[Goal of the exercise] Repeat each line of the records below exactly.

(Stored items from a collection)
((
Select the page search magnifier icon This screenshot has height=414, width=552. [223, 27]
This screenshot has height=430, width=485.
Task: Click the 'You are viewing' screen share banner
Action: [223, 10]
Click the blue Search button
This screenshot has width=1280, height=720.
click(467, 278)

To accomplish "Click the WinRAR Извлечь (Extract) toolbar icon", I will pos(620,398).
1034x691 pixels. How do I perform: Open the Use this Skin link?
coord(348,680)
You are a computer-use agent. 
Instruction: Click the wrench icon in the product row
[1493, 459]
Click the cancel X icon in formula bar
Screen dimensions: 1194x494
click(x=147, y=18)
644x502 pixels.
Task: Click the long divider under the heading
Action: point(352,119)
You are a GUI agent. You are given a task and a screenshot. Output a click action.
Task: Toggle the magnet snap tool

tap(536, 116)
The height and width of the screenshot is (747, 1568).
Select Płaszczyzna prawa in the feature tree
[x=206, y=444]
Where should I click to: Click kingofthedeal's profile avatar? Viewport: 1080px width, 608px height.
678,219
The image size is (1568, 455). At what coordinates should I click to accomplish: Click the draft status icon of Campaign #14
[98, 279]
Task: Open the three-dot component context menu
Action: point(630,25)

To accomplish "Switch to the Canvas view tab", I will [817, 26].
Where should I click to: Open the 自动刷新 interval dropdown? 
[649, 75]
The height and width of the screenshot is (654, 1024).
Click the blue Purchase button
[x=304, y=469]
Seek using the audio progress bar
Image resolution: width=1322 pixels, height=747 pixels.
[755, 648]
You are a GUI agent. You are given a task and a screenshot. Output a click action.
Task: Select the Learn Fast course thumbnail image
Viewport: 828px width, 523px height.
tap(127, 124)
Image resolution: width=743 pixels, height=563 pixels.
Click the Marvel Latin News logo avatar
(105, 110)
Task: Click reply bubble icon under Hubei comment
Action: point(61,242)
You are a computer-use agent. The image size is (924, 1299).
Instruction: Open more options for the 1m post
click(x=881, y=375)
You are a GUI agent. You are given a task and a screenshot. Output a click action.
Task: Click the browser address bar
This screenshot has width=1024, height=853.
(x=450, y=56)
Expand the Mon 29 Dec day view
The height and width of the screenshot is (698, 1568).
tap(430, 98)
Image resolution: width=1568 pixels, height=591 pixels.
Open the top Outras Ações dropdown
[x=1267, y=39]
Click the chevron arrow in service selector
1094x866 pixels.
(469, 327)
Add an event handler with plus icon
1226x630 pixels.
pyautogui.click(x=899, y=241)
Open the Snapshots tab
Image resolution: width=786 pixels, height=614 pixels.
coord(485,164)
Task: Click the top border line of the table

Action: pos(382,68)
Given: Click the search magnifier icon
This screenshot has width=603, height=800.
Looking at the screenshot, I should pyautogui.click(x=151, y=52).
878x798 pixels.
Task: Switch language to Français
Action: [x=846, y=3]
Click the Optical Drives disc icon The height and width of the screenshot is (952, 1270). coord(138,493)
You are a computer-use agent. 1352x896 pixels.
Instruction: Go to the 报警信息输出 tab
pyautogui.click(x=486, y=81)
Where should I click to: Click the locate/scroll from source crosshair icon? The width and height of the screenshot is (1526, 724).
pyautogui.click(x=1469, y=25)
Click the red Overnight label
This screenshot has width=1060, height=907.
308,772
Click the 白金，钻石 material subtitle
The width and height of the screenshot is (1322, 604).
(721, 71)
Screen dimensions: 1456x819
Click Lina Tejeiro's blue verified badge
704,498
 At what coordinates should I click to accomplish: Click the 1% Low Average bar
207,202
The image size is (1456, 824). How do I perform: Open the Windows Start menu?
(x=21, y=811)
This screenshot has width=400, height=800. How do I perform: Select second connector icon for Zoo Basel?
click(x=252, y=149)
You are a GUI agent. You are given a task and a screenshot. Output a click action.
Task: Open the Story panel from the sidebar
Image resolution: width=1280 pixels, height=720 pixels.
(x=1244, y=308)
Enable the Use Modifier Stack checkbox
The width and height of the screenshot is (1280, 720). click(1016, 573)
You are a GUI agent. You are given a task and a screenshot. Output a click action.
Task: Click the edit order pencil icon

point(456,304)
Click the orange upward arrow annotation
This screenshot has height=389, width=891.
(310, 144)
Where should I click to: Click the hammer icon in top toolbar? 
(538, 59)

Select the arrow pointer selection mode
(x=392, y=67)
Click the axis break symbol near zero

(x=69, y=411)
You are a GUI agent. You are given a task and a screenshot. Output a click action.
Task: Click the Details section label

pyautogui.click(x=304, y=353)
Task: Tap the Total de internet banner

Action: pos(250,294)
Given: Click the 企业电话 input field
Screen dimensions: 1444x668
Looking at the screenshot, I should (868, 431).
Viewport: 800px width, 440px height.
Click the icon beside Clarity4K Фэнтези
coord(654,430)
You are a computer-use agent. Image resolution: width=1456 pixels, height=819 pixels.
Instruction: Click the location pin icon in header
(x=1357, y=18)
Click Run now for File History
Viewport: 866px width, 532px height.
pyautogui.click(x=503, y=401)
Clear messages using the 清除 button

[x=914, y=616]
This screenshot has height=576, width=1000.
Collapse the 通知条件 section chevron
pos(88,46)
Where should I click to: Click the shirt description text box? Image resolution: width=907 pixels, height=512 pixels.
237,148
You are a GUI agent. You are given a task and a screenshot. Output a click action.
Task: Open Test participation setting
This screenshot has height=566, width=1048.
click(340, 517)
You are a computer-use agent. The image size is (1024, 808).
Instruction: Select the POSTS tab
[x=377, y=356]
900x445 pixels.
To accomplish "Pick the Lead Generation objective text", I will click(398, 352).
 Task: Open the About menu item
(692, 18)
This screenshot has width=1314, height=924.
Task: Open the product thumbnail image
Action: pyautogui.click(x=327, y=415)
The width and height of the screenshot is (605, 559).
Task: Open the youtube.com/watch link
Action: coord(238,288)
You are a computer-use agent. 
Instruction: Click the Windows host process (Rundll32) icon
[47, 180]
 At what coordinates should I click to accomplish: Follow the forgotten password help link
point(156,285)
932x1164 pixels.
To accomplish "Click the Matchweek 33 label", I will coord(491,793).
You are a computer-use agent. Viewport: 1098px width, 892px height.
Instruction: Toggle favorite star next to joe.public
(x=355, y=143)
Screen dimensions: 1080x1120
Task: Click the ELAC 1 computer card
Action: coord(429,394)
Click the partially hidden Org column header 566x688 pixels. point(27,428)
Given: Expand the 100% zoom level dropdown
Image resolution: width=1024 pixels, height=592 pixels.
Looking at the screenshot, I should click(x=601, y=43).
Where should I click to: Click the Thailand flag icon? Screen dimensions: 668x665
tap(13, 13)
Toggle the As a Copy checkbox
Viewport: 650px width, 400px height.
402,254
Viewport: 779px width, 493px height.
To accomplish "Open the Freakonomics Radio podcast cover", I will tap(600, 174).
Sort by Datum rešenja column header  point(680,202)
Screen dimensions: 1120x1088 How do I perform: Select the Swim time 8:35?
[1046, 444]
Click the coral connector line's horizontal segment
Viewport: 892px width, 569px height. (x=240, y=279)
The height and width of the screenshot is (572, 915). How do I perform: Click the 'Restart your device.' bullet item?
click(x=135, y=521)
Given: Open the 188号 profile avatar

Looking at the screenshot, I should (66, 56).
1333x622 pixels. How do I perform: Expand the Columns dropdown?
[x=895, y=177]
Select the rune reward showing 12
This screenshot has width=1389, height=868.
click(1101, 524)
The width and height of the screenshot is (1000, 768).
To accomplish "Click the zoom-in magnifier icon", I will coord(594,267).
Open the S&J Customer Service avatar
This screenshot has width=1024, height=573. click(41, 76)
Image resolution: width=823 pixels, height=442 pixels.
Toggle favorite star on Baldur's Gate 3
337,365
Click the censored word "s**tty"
))
[Written answer]
Select the page search magnifier icon This screenshot has height=414, width=552. [223, 27]
This screenshot has height=430, width=485.
Task: Click the 'You are viewing' screen share banner
Action: [223, 10]
Click the blue Search button
This screenshot has width=1280, height=720.
click(467, 278)

To accomplish "Click the WinRAR Извлечь (Extract) toolbar icon", I will pos(620,398).
1034x691 pixels. How do I perform: Open the Use this Skin link?
coord(348,680)
You are a computer-use agent. 
Instruction: Click the wrench icon in the product row
[1493, 459]
Click the cancel X icon in formula bar
Screen dimensions: 1194x494
click(x=147, y=18)
644x502 pixels.
Task: Click the long divider under the heading
Action: point(352,119)
You are a GUI agent. You are given a task and a screenshot. Output a click action.
Task: Toggle the magnet snap tool

tap(536, 116)
The height and width of the screenshot is (747, 1568).
Select Płaszczyzna prawa in the feature tree
[x=206, y=444]
Where should I click to: Click kingofthedeal's profile avatar? Viewport: 1080px width, 608px height.
678,219
The image size is (1568, 455). At what coordinates should I click to accomplish: Click the draft status icon of Campaign #14
[98, 279]
Task: Open the three-dot component context menu
Action: point(630,25)

To accomplish "Switch to the Canvas view tab", I will [817, 26].
Where should I click to: Open the 自动刷新 interval dropdown? 
[649, 75]
The height and width of the screenshot is (654, 1024).
Click the blue Purchase button
[x=304, y=469]
Seek using the audio progress bar
Image resolution: width=1322 pixels, height=747 pixels.
[755, 648]
You are a GUI agent. You are given a task and a screenshot. Output a click action.
Task: Select the Learn Fast course thumbnail image
Viewport: 828px width, 523px height.
tap(127, 124)
Image resolution: width=743 pixels, height=563 pixels.
Click the Marvel Latin News logo avatar
(105, 110)
Task: Click reply bubble icon under Hubei comment
Action: point(61,242)
You are a computer-use agent. The image size is (924, 1299).
Instruction: Open more options for the 1m post
click(x=881, y=375)
You are a GUI agent. You are given a task and a screenshot. Output a click action.
Task: Click the browser address bar
This screenshot has width=1024, height=853.
(x=450, y=56)
Expand the Mon 29 Dec day view
The height and width of the screenshot is (698, 1568).
tap(430, 98)
Image resolution: width=1568 pixels, height=591 pixels.
Open the top Outras Ações dropdown
[x=1267, y=39]
Click the chevron arrow in service selector
1094x866 pixels.
(469, 327)
Add an event handler with plus icon
1226x630 pixels.
pyautogui.click(x=899, y=241)
Open the Snapshots tab
Image resolution: width=786 pixels, height=614 pixels.
coord(485,164)
Task: Click the top border line of the table

Action: pos(382,68)
Given: Click the search magnifier icon
This screenshot has width=603, height=800.
Looking at the screenshot, I should pyautogui.click(x=151, y=52).
878x798 pixels.
Task: Switch language to Français
Action: [x=846, y=3]
Click the Optical Drives disc icon The height and width of the screenshot is (952, 1270). coord(138,493)
You are a computer-use agent. 1352x896 pixels.
Instruction: Go to the 报警信息输出 tab
pyautogui.click(x=486, y=81)
Where should I click to: Click the locate/scroll from source crosshair icon? The width and height of the screenshot is (1526, 724).
pyautogui.click(x=1469, y=25)
Click the red Overnight label
This screenshot has width=1060, height=907.
308,772
Click the 白金，钻石 material subtitle
The width and height of the screenshot is (1322, 604).
(721, 71)
Screen dimensions: 1456x819
Click Lina Tejeiro's blue verified badge
704,498
 At what coordinates should I click to accomplish: Click the 1% Low Average bar
207,202
The image size is (1456, 824). How do I perform: Open the Windows Start menu?
(x=21, y=811)
This screenshot has width=400, height=800. How do I perform: Select second connector icon for Zoo Basel?
click(x=252, y=149)
You are a GUI agent. You are given a task and a screenshot. Output a click action.
Task: Open the Story panel from the sidebar
Image resolution: width=1280 pixels, height=720 pixels.
(x=1244, y=308)
Enable the Use Modifier Stack checkbox
The width and height of the screenshot is (1280, 720). click(1016, 573)
You are a GUI agent. You are given a task and a screenshot. Output a click action.
Task: Click the edit order pencil icon

point(456,304)
Click the orange upward arrow annotation
This screenshot has height=389, width=891.
(310, 144)
Where should I click to: Click the hammer icon in top toolbar? 
(538, 59)

Select the arrow pointer selection mode
(x=392, y=67)
Click the axis break symbol near zero

(x=69, y=411)
You are a GUI agent. You are given a task and a screenshot. Output a click action.
Task: Click the Details section label

pyautogui.click(x=304, y=353)
Task: Tap the Total de internet banner

Action: pos(250,294)
Given: Click the 企业电话 input field
Screen dimensions: 1444x668
Looking at the screenshot, I should (868, 431).
Viewport: 800px width, 440px height.
Click the icon beside Clarity4K Фэнтези
coord(654,430)
You are a computer-use agent. Image resolution: width=1456 pixels, height=819 pixels.
Instruction: Click the location pin icon in header
(x=1357, y=18)
Click Run now for File History
Viewport: 866px width, 532px height.
pyautogui.click(x=503, y=401)
Clear messages using the 清除 button

[x=914, y=616]
This screenshot has height=576, width=1000.
Collapse the 通知条件 section chevron
pos(88,46)
Where should I click to: Click the shirt description text box? Image resolution: width=907 pixels, height=512 pixels.
237,148
You are a GUI agent. You are given a task and a screenshot. Output a click action.
Task: Open Test participation setting
This screenshot has height=566, width=1048.
click(340, 517)
You are a computer-use agent. The image size is (1024, 808).
Instruction: Select the POSTS tab
[x=377, y=356]
900x445 pixels.
To accomplish "Pick the Lead Generation objective text", I will click(398, 352).
 Task: Open the About menu item
(692, 18)
This screenshot has width=1314, height=924.
Task: Open the product thumbnail image
Action: pyautogui.click(x=327, y=415)
The width and height of the screenshot is (605, 559).
Task: Open the youtube.com/watch link
Action: coord(238,288)
You are a computer-use agent. 
Instruction: Click the Windows host process (Rundll32) icon
[47, 180]
 At what coordinates should I click to accomplish: Follow the forgotten password help link
point(156,285)
932x1164 pixels.
To accomplish "Click the Matchweek 33 label", I will coord(491,793).
You are a computer-use agent. Viewport: 1098px width, 892px height.
Instruction: Toggle favorite star next to joe.public
(x=355, y=143)
Screen dimensions: 1080x1120
Task: Click the ELAC 1 computer card
Action: coord(429,394)
Click the partially hidden Org column header 566x688 pixels. point(27,428)
Given: Expand the 100% zoom level dropdown
Image resolution: width=1024 pixels, height=592 pixels.
Looking at the screenshot, I should click(x=601, y=43).
Where should I click to: Click the Thailand flag icon? Screen dimensions: 668x665
tap(13, 13)
Toggle the As a Copy checkbox
Viewport: 650px width, 400px height.
402,254
Viewport: 779px width, 493px height.
To accomplish "Open the Freakonomics Radio podcast cover", I will tap(600, 174).
Sort by Datum rešenja column header  point(680,202)
Screen dimensions: 1120x1088 How do I perform: Select the Swim time 8:35?
[1046, 444]
Click the coral connector line's horizontal segment
Viewport: 892px width, 569px height. (x=240, y=279)
The height and width of the screenshot is (572, 915). How do I perform: Click the 'Restart your device.' bullet item?
click(x=135, y=521)
Given: Open the 188号 profile avatar

Looking at the screenshot, I should (66, 56).
1333x622 pixels. How do I perform: Expand the Columns dropdown?
[x=895, y=177]
Select the rune reward showing 12
This screenshot has width=1389, height=868.
click(1101, 524)
The width and height of the screenshot is (1000, 768).
To accomplish "Click the zoom-in magnifier icon", I will coord(594,267).
Open the S&J Customer Service avatar
This screenshot has width=1024, height=573. click(41, 76)
Image resolution: width=823 pixels, height=442 pixels.
Toggle favorite star on Baldur's Gate 3
337,365
Click the censored word "s**tty"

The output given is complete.